= Alexis Zegerman =

British actress

Alexis Zegerman is a British actress and writer.

==Early life and training==
Zegerman grew up in a Jewish family in London, and trained at the Central School of Speech and Drama.

==Acting career==

===Film and TV===
Zegerman won a British Independent Film Award for Best Supporting Actress for her portrayal of Zoe, Poppy's best friend and roommate, in Mike Leigh's comedy-drama film Happy-Go-Lucky. The role also garnered a London Film Critics award nomination. This was her second collaboration with Leigh. She played the part of Daliah Sofer in Storm which premiered at the 59th Berlin International Film Festival in 2009, and Gemma in ITV drama U Be Dead. She also appeared in the films Albatross, The Wedding Video, and Disobedience.

===Theatre===
In 2005 Zegerman appeared in the original cast of Mike Leigh's play Two Thousand Years, at the Royal National Theatre in London. In 2009, she also appeared in Seven Jewish Children, a play by Caryl Churchill at the Royal Court Theatre. She played Cissie in the revival of Arnold Wesker's Chicken Soup with Barley from June 2011 at the Royal Court Theatre. She appeared onstage in Travelling Light at the Royal National Theatre, directed by artistic director Nicholas Hytner. She recently appeared as Eva Jacobowicz in the world premiere of Tom Stoppard's play Leopoldstadt at the Wyndham's Theatre in London's West End. In 2022, Hampstead Theatre put on Zegerman's new play, The Fever Syndrome, directed by Roxana Silbert and starring Robert Lindsay as Professor Richard Myers, fictional inventor of an IVF treatment.

==Writing career==

===Plays===
Zegerman began writing on the Royal Court Young Writers’ Programme. She has written plays for BBC Radio 4 including Ronnie Gecko (Richard Imison Award commendation, Are You Sure?, The Singing Butler, Jump, and the comedy series School Runs. She also wrote the play Déjà Vu, a co-production between the BBC and Arte in France, which was simultaneously broadcast in both countries in February 2009. The play was a finalist for the Prix Europa 2009.

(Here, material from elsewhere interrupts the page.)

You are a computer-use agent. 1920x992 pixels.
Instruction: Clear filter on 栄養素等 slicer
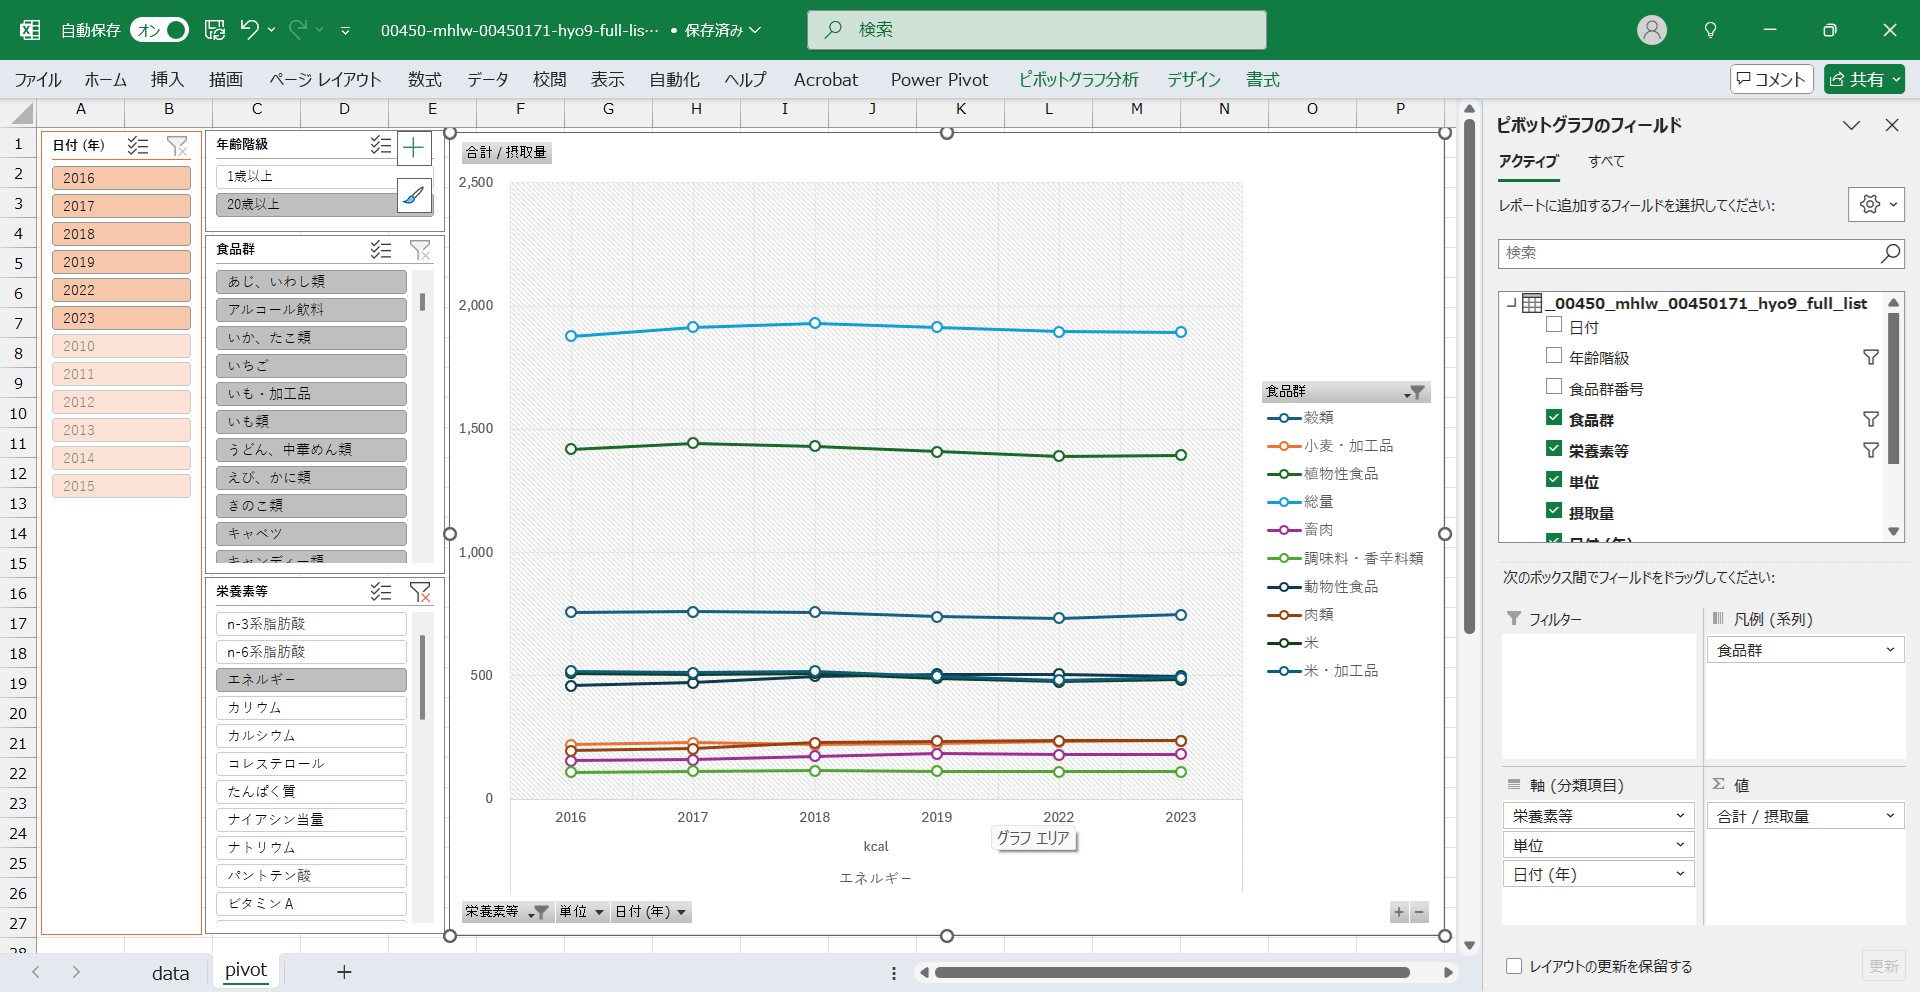(421, 592)
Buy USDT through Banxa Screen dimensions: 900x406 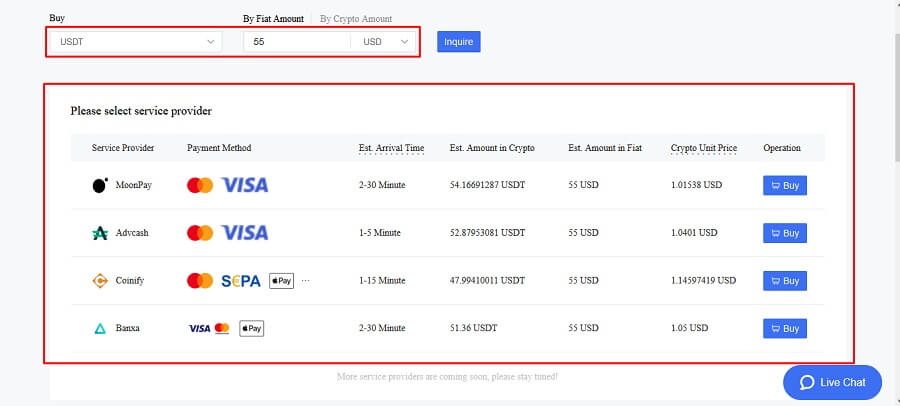tap(785, 328)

Zegerman became Pearson Writer-in-Residence at Hampstead Theatre in 2007, where her play Lucky Seven premiered in November 2008. It has since received further productions in the UK and abroad. Short plays include I Ran the World for the Royal Court, and Noise at Soho Theatre (Westminster Prize for New Playwriting 2003). Her play Killing Brando opened at the Young Vic as part of Paines Plough's Wild Lunch in 2004, and was later produced at Òran Mór in Glasgow for their ‘A Play, a Pie and a Pint’ season. She has been named a finalist for the prestigious 2011–2012 Susan Smith Blackburn Prize. Her play Holy Sh!t had its world premiere at the off-West End Kiln Theatre, and was the first play to open the Kiln's inaugural season after its refurbishment. The play starred Claire Goose, Daniel Lapaine, Dorothea Myer-Bennet and Daon Broni.

In March 2022, Hampstead Theatre premiered Zegerman's play, The Fever Syndrome, directed by Roxana Silbert and starring Robert Lindsay as Professor Richard Myers, fictional inventor of an IVF treatment.

===Screenwriting===
Zegerman wrote the screenplay for The Honeymoon Suite (2010). She wrote the screenplay to feature film Arthur's Whisky starring Diane Keaton, Lulu, David Harewood, Bill Paterson, Patricia Hodge which premiered on Sky Movies on 1 January 2024.